24 Ocak 2022 Pazartesi

Kalbin Erbaini Serisi -7- RÜZGARLARIN SAVURDUĞU KUŞ TÜYÜ

 “Allah’ım kalbimin dağınıklığından sana sığınırım." Merak ediyor ve soruyorlar: “Ey Ebü’d-Derda! Kalbin dağınıklığı ne demektir? Diyor ki: “Her vadide malım olsun düşüncesidir, her işte parmağım olsun arzusudur.”

   Güzel bir duayla başlamış olduk. Çok severim bu duayı. Ben zihnimin dağınıklığından da Allah’a sığınırım şeklinde ekleme yapıyorum :) Malum kalp de dağınık olsa zihin de dağınık olsa insandan geriye kalan sıhhatli olmuyor.

   Eveeet konumuz: kalp. Başlığımızın da neden böyle olduğunu ilerde anlarsınız :) Bazı mutasavvıfların, mahiyetinin bilinebileceğini ancak bu ilme herkesin vakıf olamayacağını belirttiği; bazı sûfilerin ise mahiyetinin de bilinemeyeceğini söylediği kavram... Her yiğidin harcı olmayacak bir konuya niyetlendik. İşin ehlinden olduğumuz için değil, bize ve sizlere güzel şeyler katsın diye…

   Kâ’b elAhbâr’ın rivâyetine göre; “Bir gün Hz. Âyşe (r.a)’nin yanına geldim ve bana: İnsanın gözleri yol göstericidir, kulakları haber toplayıcıdır, lisânı tercümandır, elleri kanatlardır, ayakları postadır, kalbi meliktir. Melik iyi olursa askerleri de iyi olur.” diyerek "Rasûlullah (s.a.v.)’den böyle işittim." dedi. [1]

   Evet vücudumuzun meliki olduğunu söylüyor sevgili Peygamberimiz sallallahu aleyhi ve sellem. Melik de ne kadar iyi, ne kadar donanımlı olursa askerleri de halkı da o kadar iyi oluyor. O kadar güzel işlere imza atabiliyorlar. Biz ne yapacağız peki? Yatırımımızın büyük kısmını kalbimize yapacağız o zaman. 

   Kalp kelimesi lügatte “Bir şeyi bulunduğu halden başka bir hale çevirmek” anlamına geliyor bildiğiniz üzere. Gazâlî kalbin değişmesine yönelik şöyle bir ifade kullanmaktadır: “Kalp, her taraftan yağan mermilerin bir hedefidir. Atılan oklardan biri kalbe değdiği zaman, ondan müteessir olur ve onun tesirinde kalır. Başka taraftan bunun zıddı olan bir şey isabet ederse, bu defa vaziyeti değişir. Meselâ şeytan gelip onu kötülüğe davet ettiği zaman, melek gelir onu iyiliğe davet eder. Bir şeytan gelir kötülüğe çeker, öbür şeytan gelir başka bir kötülüğe çeker. Bir melek bir iyiliğe çekerken bir diğeri de bir başka iyiliğe çeker. Bazen iki melek ve iki şeytan arasında münâzara olur. Hiçbir vakit boş kalmaz.” [2] Hiç kalbinizin boş kaldığını hatırlıyor musunuz :)

_ _ _

Alıştırma görevleri:
1 - Kalp hakkındaki yazının "Kâ’b elAhbâr’ın rivâyetine" ifadesinden "yapacağız o zaman." ifadesine kadar olan kısmını, "askerleri" yerine "neferleri" koyarak yeniden yazar mısınız?
2 - Kalp hakkındaki yazıya göre şu soruları cevaplar mısınız?
(a) Ebü'd-Derda'ya göre kalbin dağınıklığı ne demektir?
(b) Kalp kelimesi lügatte hangi anlama geliyor?
(c) Hz. Âyşe'nin aktardığı sözde insanın kulakları nasıl niteleniyor?
3 - Aşağıdaki ifadeler kalp hakkındaki yazıyla uyuşuyor mu? Her birine evet ya da hayır diyerek yazıdan belirleyici sözleri aynen aktarır mısınız?
(a) Yazar, duaya zihnin dağınıklığını da ekliyor.
(b) Yazar bu konuyu işin ehli olduğu için ele alıyor.
(c) Gazâlî'ye göre kalp zaman zaman boş kalır.
Görevleri yalnızca kalp hakkındaki yazıya dayanarak yapın.

Çıkarılan liste:

_ _ _

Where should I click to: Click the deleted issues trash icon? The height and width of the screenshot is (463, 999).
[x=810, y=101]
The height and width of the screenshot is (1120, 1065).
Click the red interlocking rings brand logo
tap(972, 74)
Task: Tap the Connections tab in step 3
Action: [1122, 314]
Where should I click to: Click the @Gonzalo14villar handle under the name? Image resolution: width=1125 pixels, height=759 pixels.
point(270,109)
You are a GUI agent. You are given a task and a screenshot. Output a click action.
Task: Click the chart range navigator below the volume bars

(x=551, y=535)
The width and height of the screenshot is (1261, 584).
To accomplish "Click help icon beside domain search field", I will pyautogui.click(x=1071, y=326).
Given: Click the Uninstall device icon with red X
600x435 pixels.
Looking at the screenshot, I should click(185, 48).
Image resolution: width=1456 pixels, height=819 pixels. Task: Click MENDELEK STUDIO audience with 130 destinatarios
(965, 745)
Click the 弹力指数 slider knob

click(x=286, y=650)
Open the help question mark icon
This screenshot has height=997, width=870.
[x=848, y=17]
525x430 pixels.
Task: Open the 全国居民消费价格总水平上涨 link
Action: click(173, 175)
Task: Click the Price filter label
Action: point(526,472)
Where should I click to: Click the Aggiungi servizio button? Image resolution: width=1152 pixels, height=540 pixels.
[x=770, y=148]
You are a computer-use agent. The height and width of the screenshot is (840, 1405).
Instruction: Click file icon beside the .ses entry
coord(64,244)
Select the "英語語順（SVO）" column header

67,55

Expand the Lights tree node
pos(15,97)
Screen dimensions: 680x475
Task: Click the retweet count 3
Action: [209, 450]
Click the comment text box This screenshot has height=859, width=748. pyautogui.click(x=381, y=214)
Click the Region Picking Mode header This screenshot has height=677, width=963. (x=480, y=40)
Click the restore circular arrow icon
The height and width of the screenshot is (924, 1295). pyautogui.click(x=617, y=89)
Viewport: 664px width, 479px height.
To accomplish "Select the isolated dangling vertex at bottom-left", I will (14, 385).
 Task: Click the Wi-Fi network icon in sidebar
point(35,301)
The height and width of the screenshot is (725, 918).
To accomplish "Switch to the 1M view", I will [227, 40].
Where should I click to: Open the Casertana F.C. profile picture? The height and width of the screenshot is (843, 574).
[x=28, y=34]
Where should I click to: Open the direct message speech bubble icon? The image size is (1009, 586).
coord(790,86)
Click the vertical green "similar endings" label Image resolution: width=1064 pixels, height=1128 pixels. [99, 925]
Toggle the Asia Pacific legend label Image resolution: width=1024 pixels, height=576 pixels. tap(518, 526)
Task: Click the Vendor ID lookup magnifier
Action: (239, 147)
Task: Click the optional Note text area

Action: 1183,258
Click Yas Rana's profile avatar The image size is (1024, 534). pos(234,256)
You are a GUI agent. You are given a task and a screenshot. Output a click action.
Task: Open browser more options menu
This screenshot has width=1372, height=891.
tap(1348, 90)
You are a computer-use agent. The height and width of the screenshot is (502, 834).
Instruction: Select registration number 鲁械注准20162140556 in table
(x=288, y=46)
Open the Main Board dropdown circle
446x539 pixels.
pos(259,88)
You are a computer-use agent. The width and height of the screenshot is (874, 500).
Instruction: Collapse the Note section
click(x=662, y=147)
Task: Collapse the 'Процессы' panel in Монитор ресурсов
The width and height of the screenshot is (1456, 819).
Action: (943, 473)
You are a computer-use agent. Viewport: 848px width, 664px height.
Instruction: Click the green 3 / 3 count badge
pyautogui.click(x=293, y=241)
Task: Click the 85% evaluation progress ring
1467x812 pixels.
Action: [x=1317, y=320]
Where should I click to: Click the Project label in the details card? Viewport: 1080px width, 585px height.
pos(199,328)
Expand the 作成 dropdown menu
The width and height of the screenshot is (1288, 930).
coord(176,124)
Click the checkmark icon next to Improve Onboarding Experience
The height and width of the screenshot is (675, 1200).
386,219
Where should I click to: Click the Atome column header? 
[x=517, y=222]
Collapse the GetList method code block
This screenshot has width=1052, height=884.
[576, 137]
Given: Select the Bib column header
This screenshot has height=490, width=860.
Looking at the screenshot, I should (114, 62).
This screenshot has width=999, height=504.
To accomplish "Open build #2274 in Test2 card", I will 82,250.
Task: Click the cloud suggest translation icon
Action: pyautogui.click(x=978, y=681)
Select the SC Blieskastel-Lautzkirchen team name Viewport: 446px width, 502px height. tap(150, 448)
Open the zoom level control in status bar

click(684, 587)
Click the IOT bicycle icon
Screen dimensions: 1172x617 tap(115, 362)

_ _ _

Görev cevapları:
1 -
Kâ’b elAhbâr’ın rivâyetine göre; “Bir gün Hz. Âyşe (r.a)’nin yanına geldim ve bana: İnsanın gözleri yol göstericidir, kulakları haber toplayıcıdır, lisânı tercümandır, elleri kanatlardır, ayakları postadır, kalbi meliktir. Melik iyi olursa neferleri de iyi olur.” diyerek "Rasûlullah (s.a.v.)’den böyle işittim." dedi. [1]

   Evet vücudumuzun meliki olduğunu söylüyor sevgili Peygamberimiz sallallahu aleyhi ve sellem. Melik de ne kadar iyi, ne kadar donanımlı olursa neferleri de halkı da o kadar iyi oluyor. O kadar güzel işlere imza atabiliyorlar. Biz ne yapacağız peki? Yatırımımızın büyük kısmını kalbimize yapacağız o zaman.

2 -
(a) Her vadide malım olsun düşüncesi, her işte parmağım olsun arzusudur.
(b) "Bir şeyi bulunduğu halden başka bir hale çevirmek" anlamına gelir.
(c) Haber toplayıcı olarak nitelenir.

3 -
(a) Evet: "Ben zihnimin dağınıklığından da Allah’a sığınırım şeklinde ekleme yapıyorum"
(b) Hayır: "İşin ehlinden olduğumuz için değil, bize ve sizlere güzel şeyler katsın diye…"
(c) Hayır: "Hiçbir vakit boş kalmaz."